- **INFORMATION SHOWN**
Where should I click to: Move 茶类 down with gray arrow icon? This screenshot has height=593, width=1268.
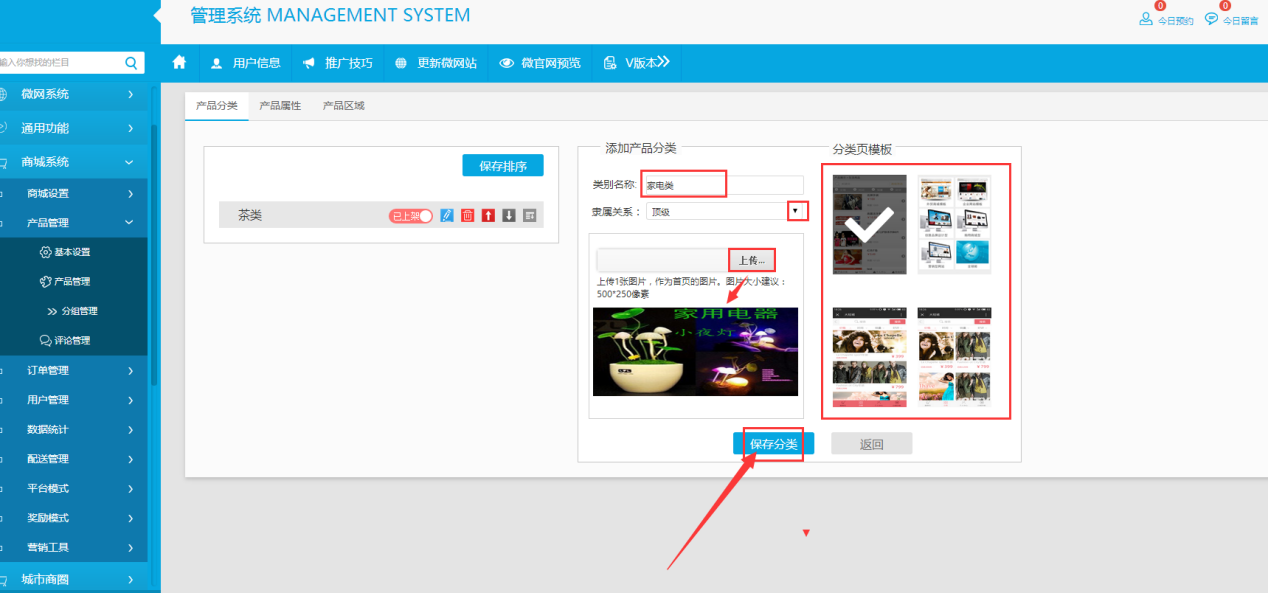point(509,215)
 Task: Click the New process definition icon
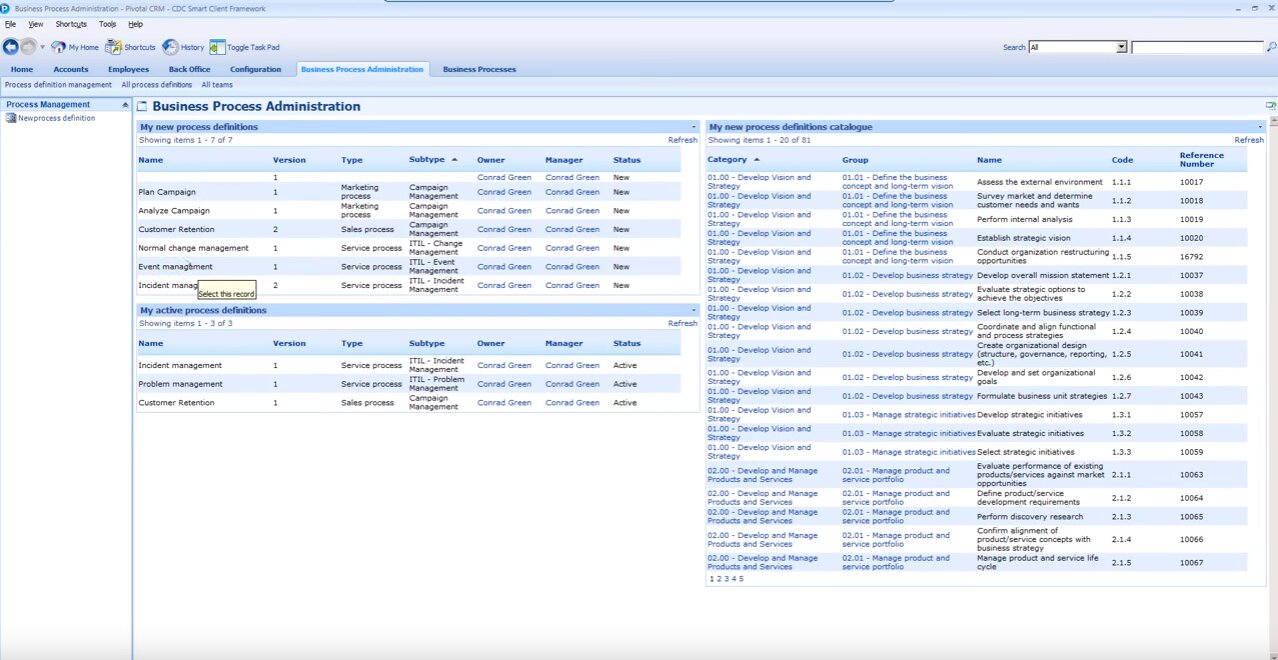coord(11,118)
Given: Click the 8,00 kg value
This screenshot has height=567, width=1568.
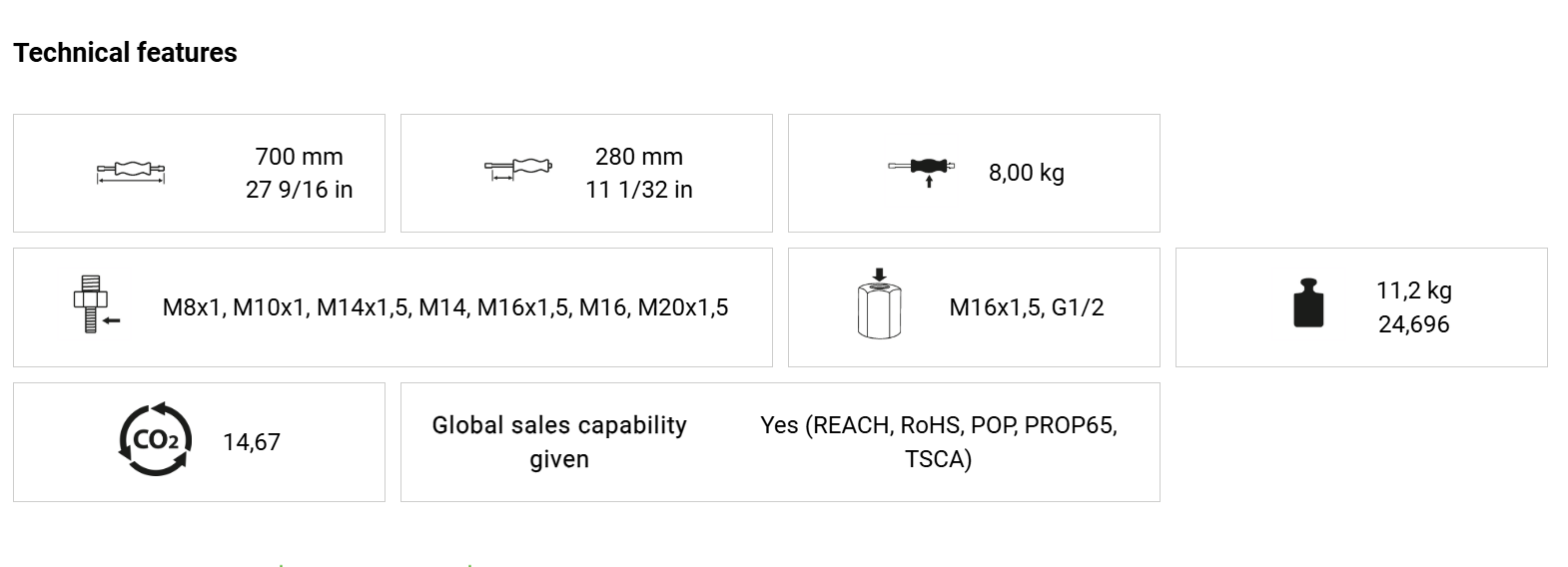Looking at the screenshot, I should tap(1026, 173).
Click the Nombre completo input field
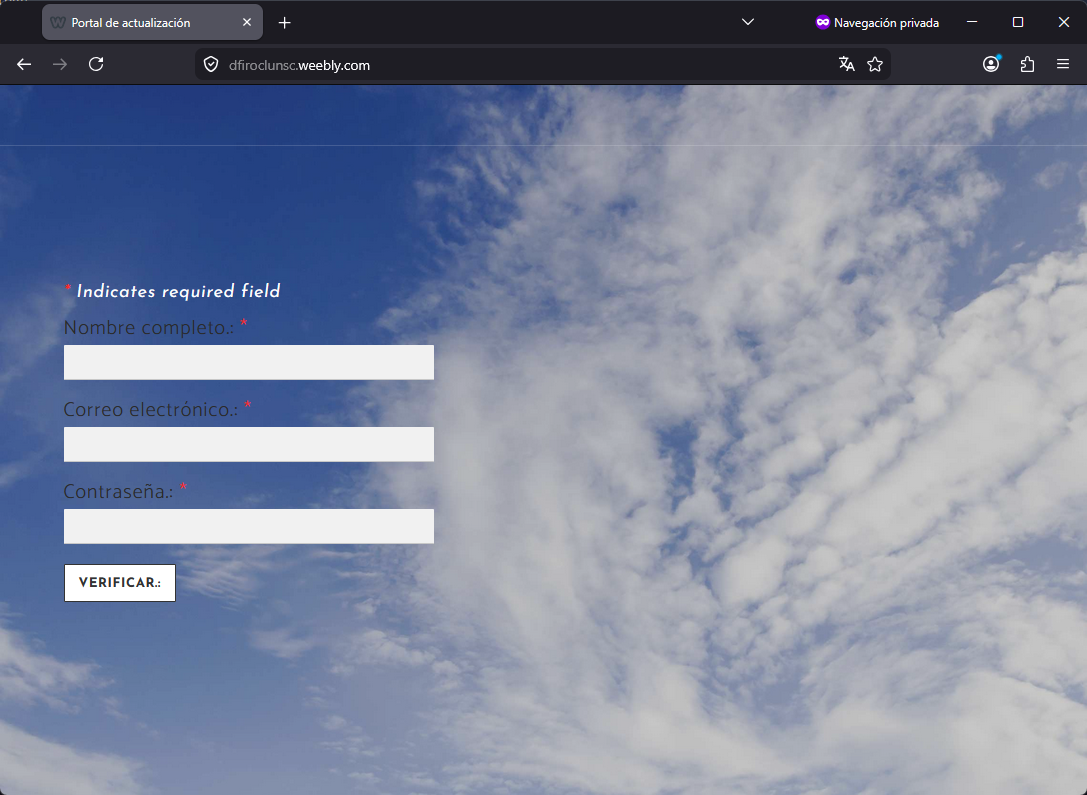 [248, 362]
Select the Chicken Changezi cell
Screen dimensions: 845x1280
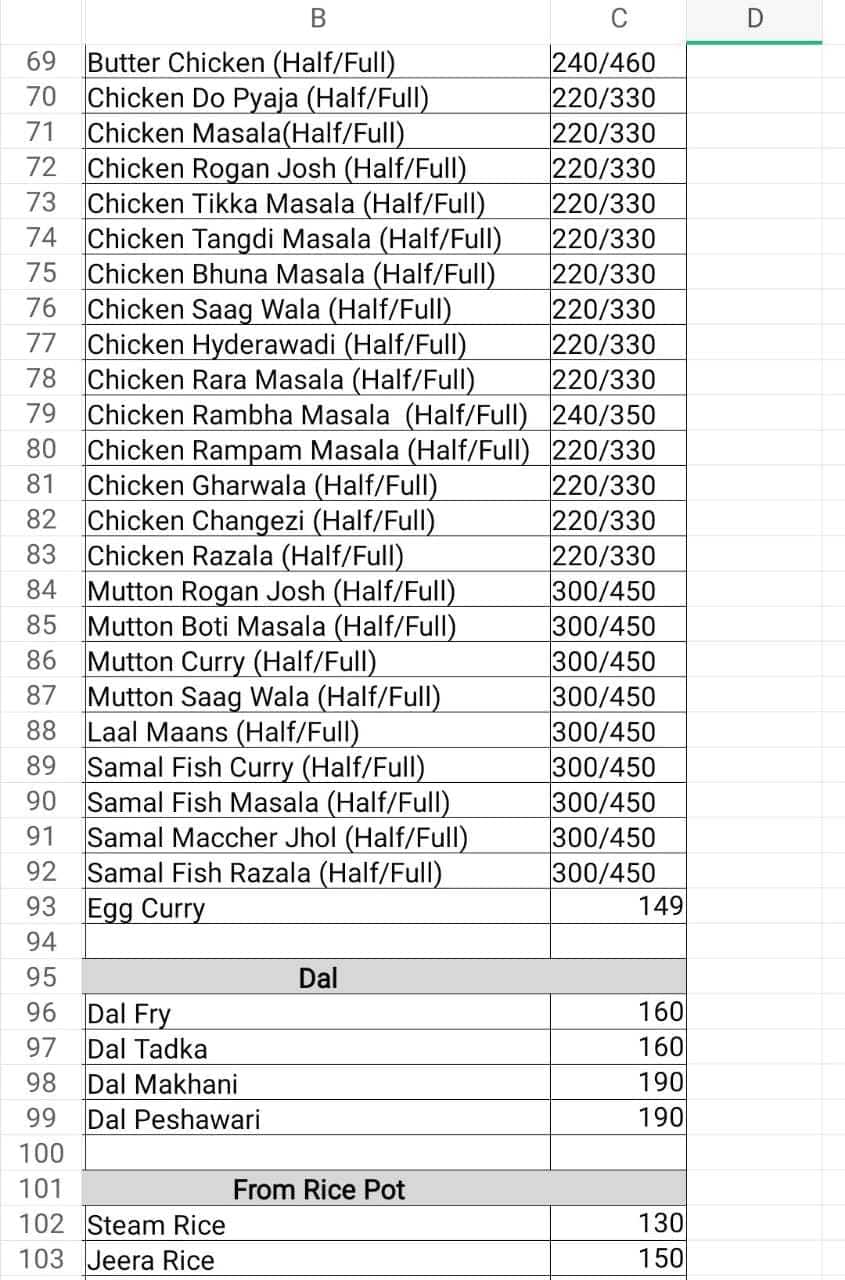(x=316, y=520)
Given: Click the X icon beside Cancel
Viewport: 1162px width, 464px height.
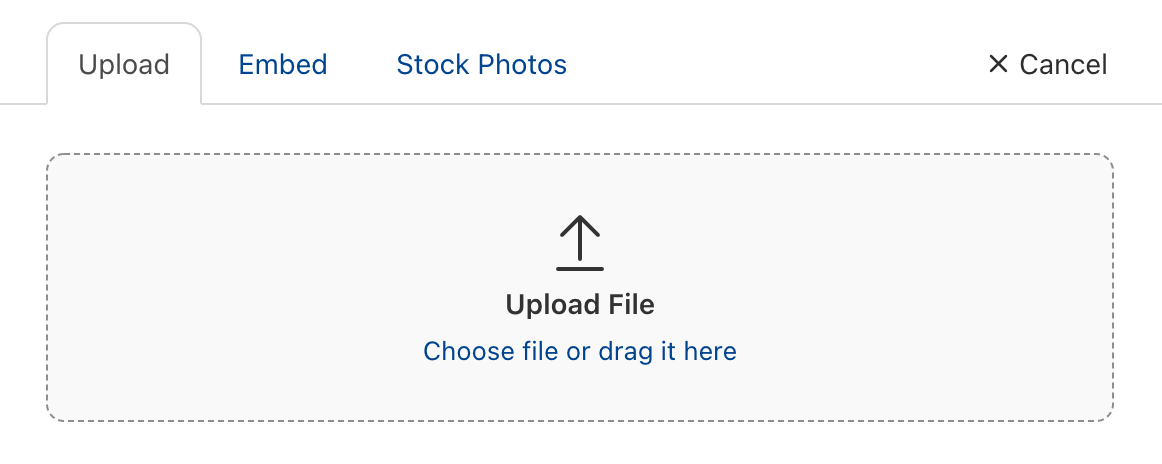Looking at the screenshot, I should (x=998, y=65).
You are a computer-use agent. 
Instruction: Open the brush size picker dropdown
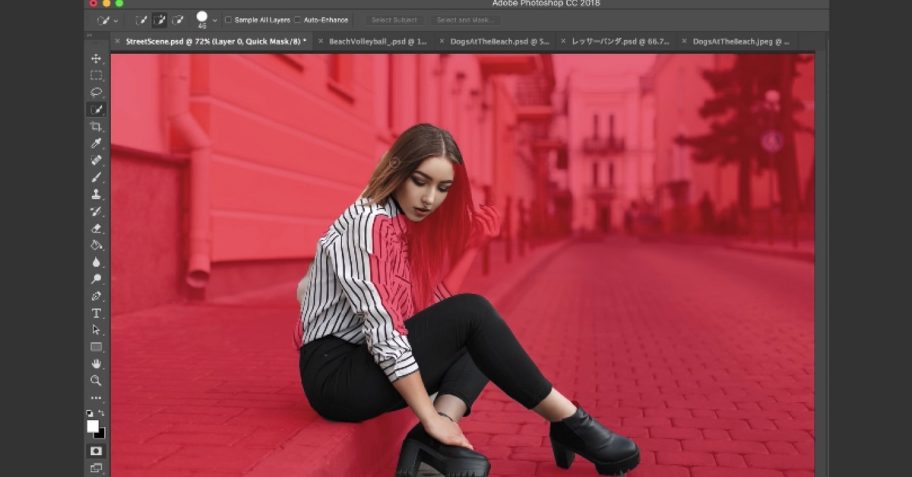click(x=215, y=20)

- **AIM OF THE TASK**
Could the data be reproduced exactly, with the pictures omitted?

- **SOLUTION FOR THIS PROBLEM**
Where should I click to: Move 茶类 down with gray arrow icon? This screenshot has height=593, width=1268.
point(509,215)
 Task: Click the New process definition icon
coord(11,118)
Given: Click the 8,00 kg value
This screenshot has height=567, width=1568.
Looking at the screenshot, I should tap(1026, 173).
Click the Nombre completo input field
 [248, 362]
Select the Chicken Changezi cell
Screen dimensions: 845x1280
(x=316, y=520)
Given: Click the X icon beside Cancel
Viewport: 1162px width, 464px height.
Looking at the screenshot, I should (x=998, y=65).
You are a computer-use agent. 
Instruction: Open the brush size picker dropdown
click(x=215, y=20)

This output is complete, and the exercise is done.